Debugging GNU Smalltalk on NetBSD: Episode I

Posted on February 26, 2011

In the previous post I have told how to build GNU Smalltalk on the fascinating operating system NetBSD. The interpreter worked pretty fine, but I wanted something more than just simple scripts.

The problem

So I have tried to run Seaside. netstat said that the port 8080 was opened, but I could not reach http://localhost:8080/seaside in the browser.

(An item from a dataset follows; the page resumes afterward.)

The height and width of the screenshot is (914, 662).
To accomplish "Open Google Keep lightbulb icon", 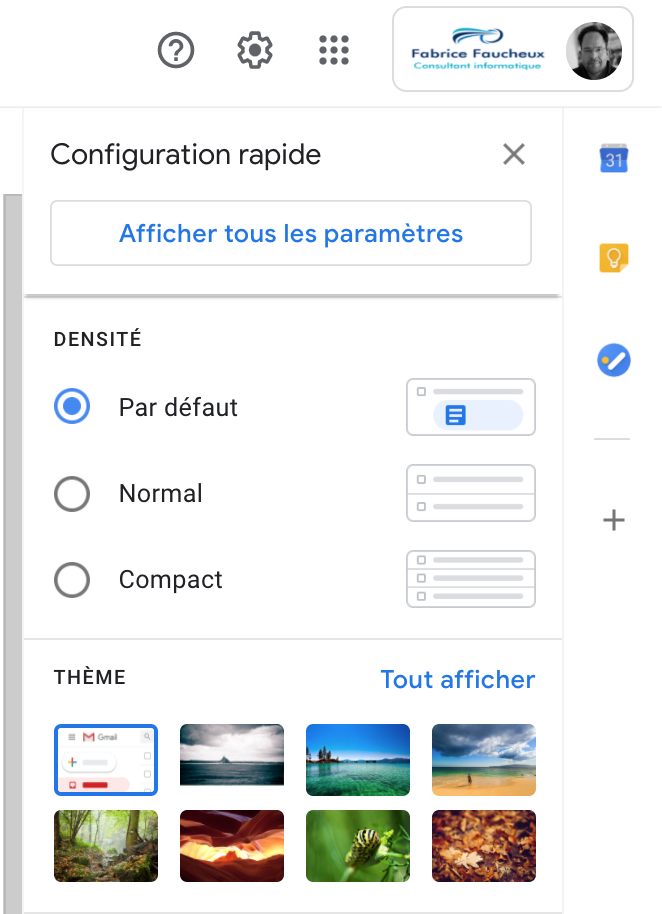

The first suspiction has fallen on sockets. Of course, it would be hard to debug sockets on such complicated tools as Swazoo and Seaside, so I have took a simple Samuel Montgomery-Blinn’s TCP echo server example for tests. The code has been slightly simplified to run only in a single green thread, to serve a single client and to work only for a single message:

Eval [
    | client server string |

    PackageLoader fileInPackage: #TCP.

    server := TCP.ServerSocket port: 8000.
    server waitForConnection.

    client := server accept.
    
    string := client nextLine.
    client nextPutAll: string; nextPut: Character nl.

    client flush.
    client close.
]

This sample works fine on GNU/Linux, but does not work on NetBSD. I have successfully connected on port 8000 with telnet , but after typing a message and hitting Enter the server has not replied to me with echo. Server process still hanged in memory.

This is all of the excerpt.